You know now that you deserve to be in healthy spaces.
You know now that you don’t have to apologize for asking for the things that keep you well, and balanced.
You know now that the fact that you’ve been through an unhealthy relationship is n’t baggage – it’s just context that someone who wants to love you well will need in order to do just that.
Even if you do not stumble upon them anytime soon, and even if the man in the coffee shop does become distant for whatever reason and this was just an exercise in bravery – you have what it takes to decide if something is healthy or unhealthy. You have better tools. You have learned to use your voice. You have group texts full of friends cheering you on, and welcoming your questions in case you’re unsure of something. Mostly, they reinforce your bravery. So does your therapist.
Things don’t stick with the man in the coffee shop, because you figure out that time with him is not a healthy space. He was nice to you, but the initial excitement fades when you realize that on your fourth date, he forgot to ask about your life for the entire two hours. You take brave steps and voice your needs — for things like letting you know when it’ll be a busy week at work and he may not be great at responding to texts or asking about your day.

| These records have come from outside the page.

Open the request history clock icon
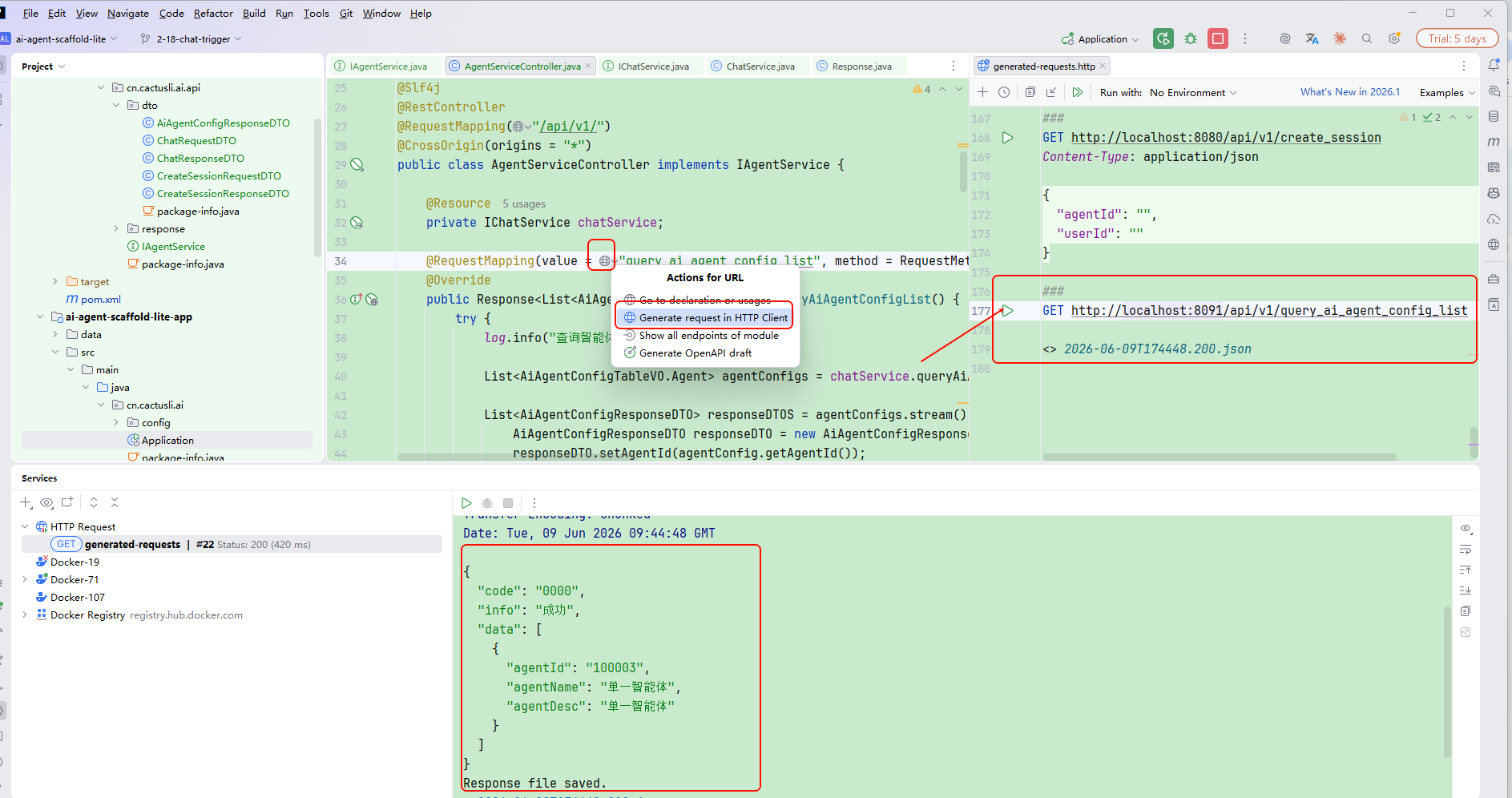Image resolution: width=1512 pixels, height=798 pixels. click(x=1004, y=92)
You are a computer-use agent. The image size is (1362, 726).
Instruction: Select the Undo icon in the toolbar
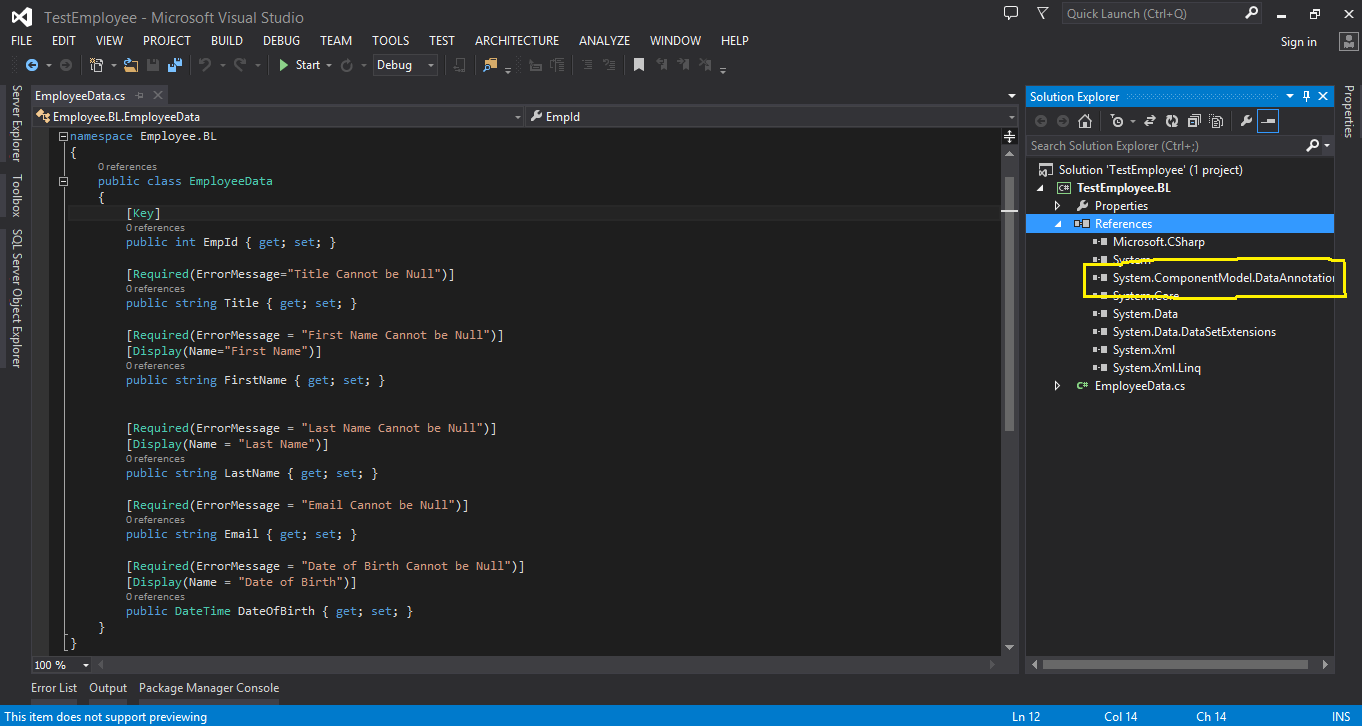(x=206, y=64)
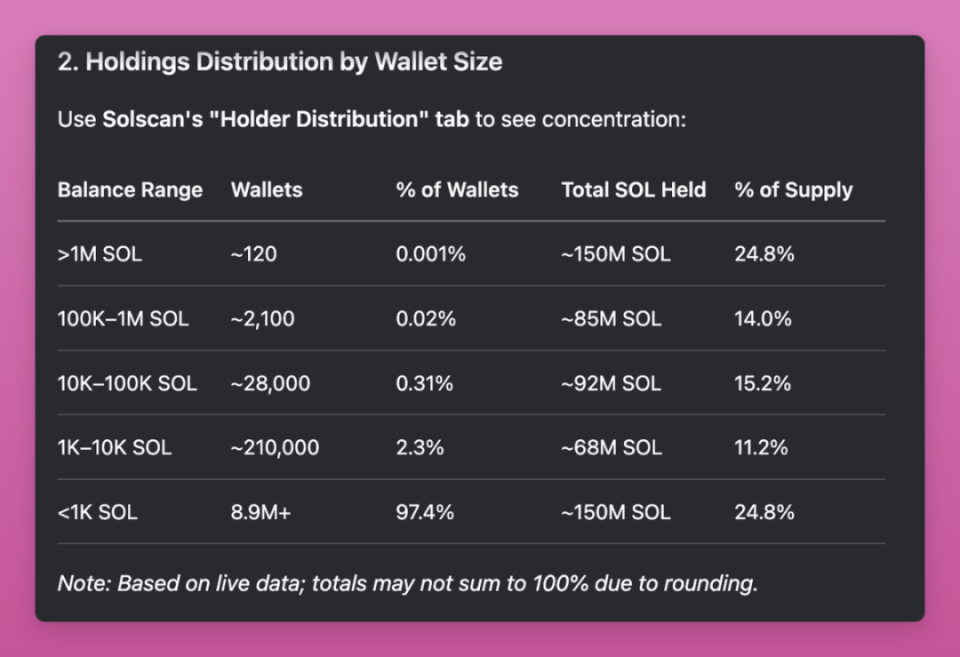Select the "100K–1M SOL" row label

[x=123, y=319]
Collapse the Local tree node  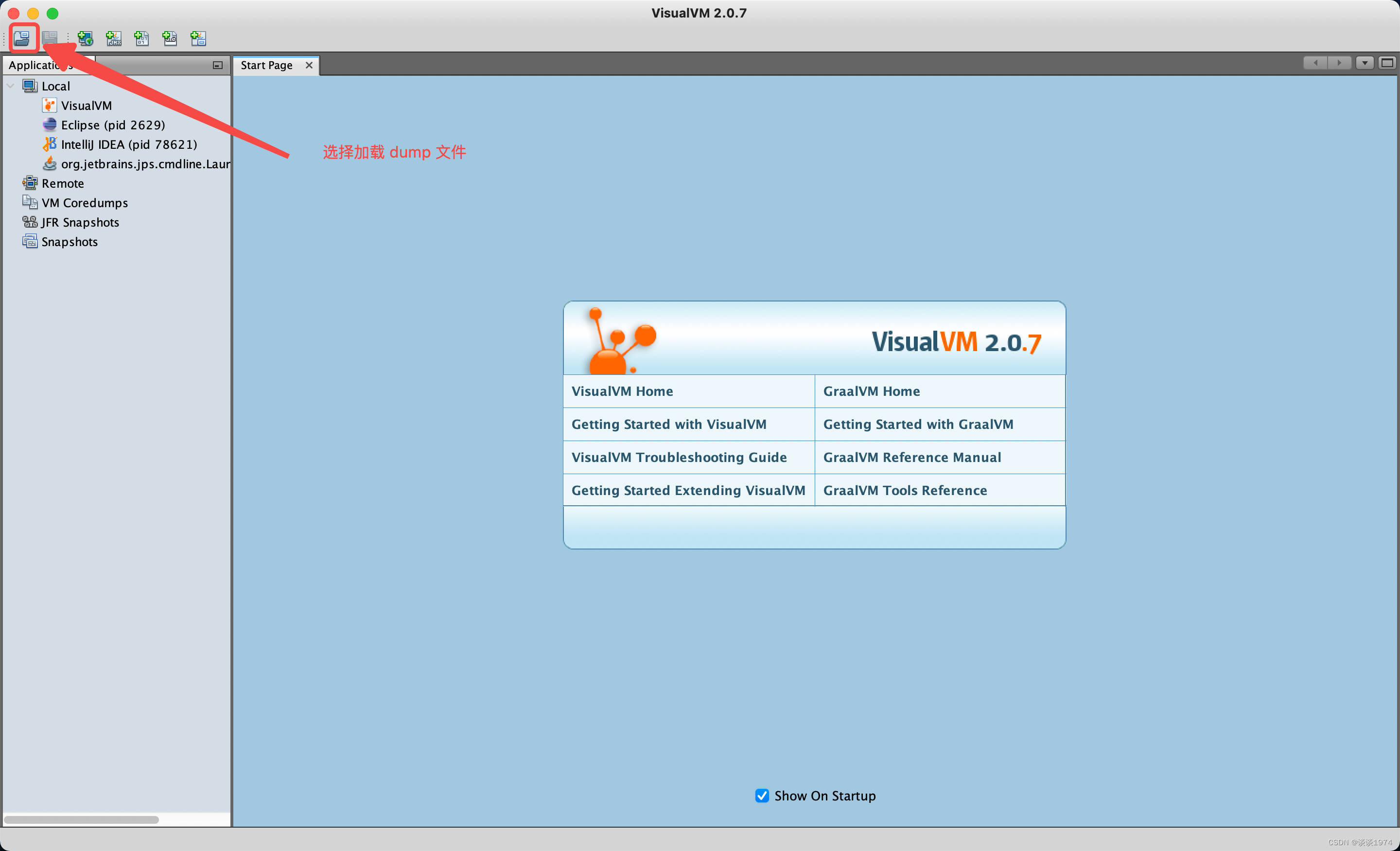coord(11,86)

You know now that a healthy partner will show care and compassion by valuing your opinions, but the man from the coffee shop never really even asks what you think or how you feel about anything — which makes you feel anxious, like you aren’t interesting, and that you’re only his guest at the dinner table to hear about what he likes, what he thinks, and what he needs.
You know now that a healthy partner will make you feel respected, but you feel more like you keep showing up to show-and-tell instead of dates. You don’t even feel heard, much less respected. None of this necessarily means anything is headed toward becoming abusive — something you fear — but this certainly doesn’t feel like a good fit for what you need after being with an unhealthy partner and that’s ok.
Your inner voice chimes in, and your gut tells you something is off. It is tempting to continue to only talk about the pretty parts to your friends — how he always opened the door for you — but you tell them the whole story instead. He may have asked you how you felt loved and validated in a relationship on that first day in the coffee shop, but you begin to wonder if he even listened to your answer.
You know now that part of what kept you in an unhealthy relationship for so long is that you were isolated. You didn’t tell people the truth about how bad things were because when you did, they told you that you should leave, that he was bad, that it was all wrong. They tried to drag you to safer places; they tried to get you to skip steps. Of course, you knew things were bad – but you weren’t in a place where you could walk away for good yet, so you couldn’t hear them. But you took some time after that unhealthy relationship to heal – and now you know not only how to use your voice, but how to trust it.
You know now that you are not damaged goods, and the unhealthy relationship that hurt you so much is also the reason you have grown and learned so much.
You know now that you are on a journey, just like the man in the coffee shop. You hope he finds peace in his journey, are assured that you will find it in yours because you know now that it’s more important to trust your gut than to bend yourself into something that isn’t right.
You feel proud of yourself. You feel stronger now. You feel less anxious, and you thank yourself for validating your own feelings — for owning your story. For trusting your gut. For claiming your right to healthy relationships.